I ran across this blog today, written by an infantry soldier in Iraq. In today's post he tells the story of being brought into the colonel's office and eventually congratulated on his writing. He starts out:
I never even knew what a Blog was until I read about them in an article in Time Magazine, about two months ago.

He says he doesn't know about sentence structure, and he shows it. (His profile shows an extensive and varied reading list, though.)

But his writing also shows that he's got the narrative gift. He uses colorful, concrete details to put the reader in the picture. I know what it's like to be a soldier called to visit the colonel, because he compares it to being called to visit the principal in high school, because he tells me how much he's sweating, because he shows me the colonel looking at the fat file of his blogging as the soldier waits. It's an engaging tale, and I was hooked through the whole thing, in spite of the fact that white type on a black screen makes my eyes jump around.

The narrative gift trumps bad grammar, trumps a lack of education, trumps a lack of connections, because the writer sees and experiences enough to bring the story home. A person can always go to college, learn grammar, network, but that gift is harder to develop in someone who doesn't get it naturally.
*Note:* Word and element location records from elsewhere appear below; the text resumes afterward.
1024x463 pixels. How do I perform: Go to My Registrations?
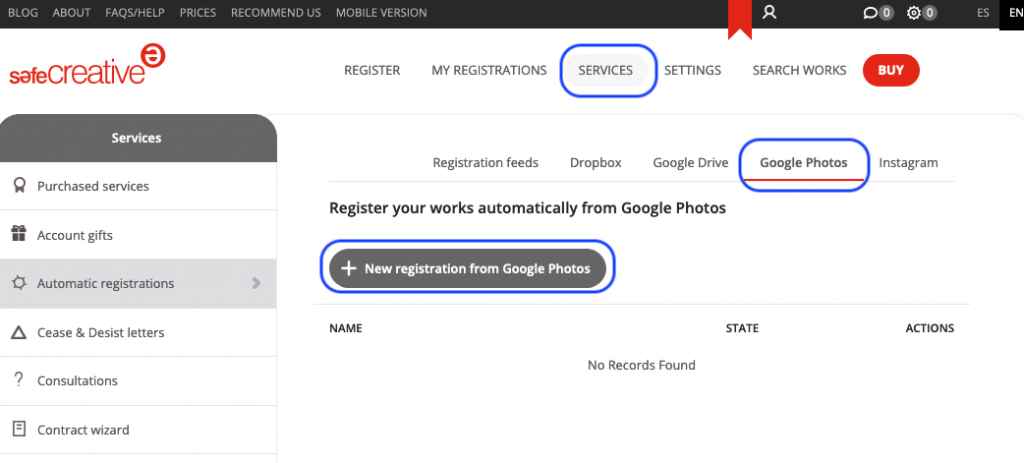(489, 70)
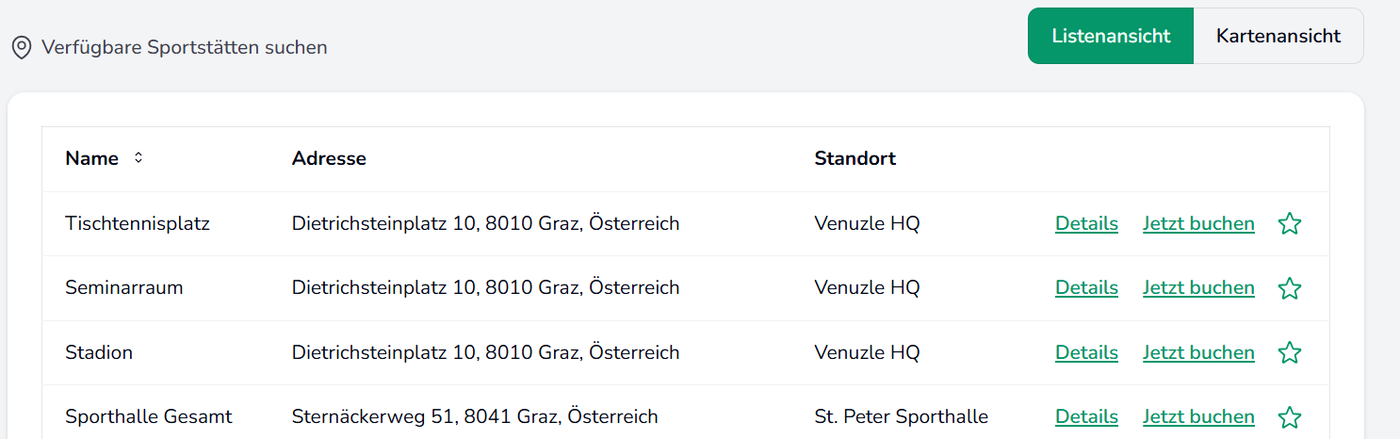Switch to the Kartenansicht view

[x=1278, y=36]
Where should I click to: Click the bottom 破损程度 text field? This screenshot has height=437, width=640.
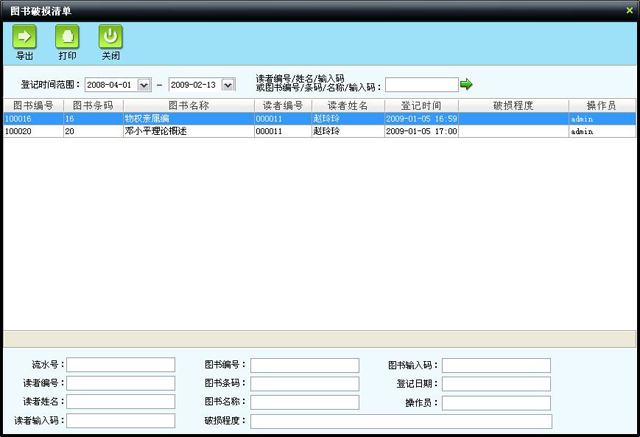400,421
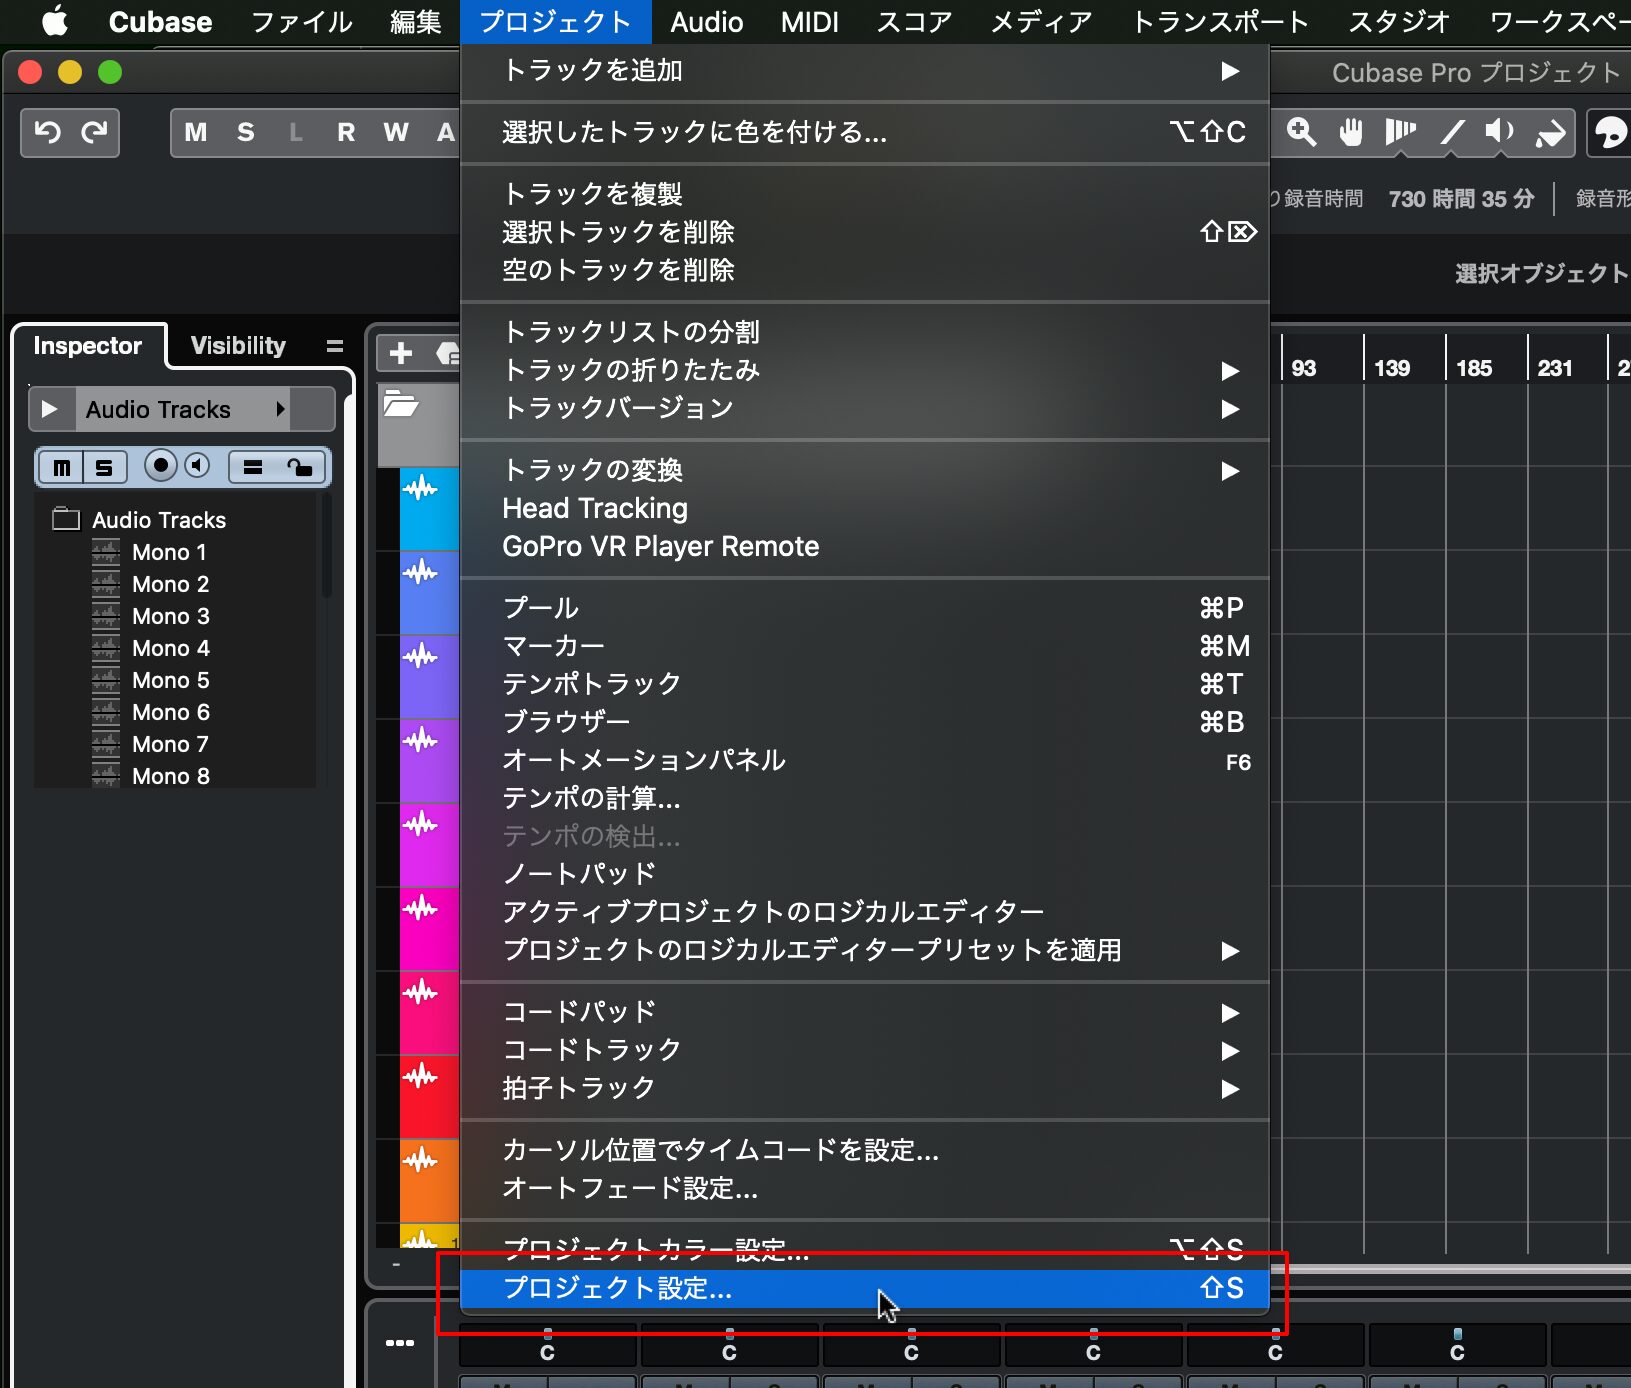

It's probably about as common as perfect pitch in music.

The sad thing is that a lot of people think that because the gift trumps grammar, they don't need to learn to write; because it trumps education, they don't need to read; because it trumps connections, they don't need to develop their social skills. And most of them don't have the gift to begin with.

I moderate an e-mail list for writers, and a young man, 17, wrote and asked for help with his novel. His e-mail was about five sentences long, and I had to read it six times to figure out what he wanted. I don't know if he had the gift or not--a 17-year-old writing a novel is impressive--but he was so crippled by his lack of language skills that he could barely communicate.

The other sad thing is that some people think that learning about writing can destroy the narrative gift, as if it were a sputtering little candle flame instead of something innate to one's makeup. Learning may change it, may make it easier for him to choose between the styles of Hunter S. Thompson and Ernest Hemingway (I doubt that he'll ever add Jane Austen to his pallette).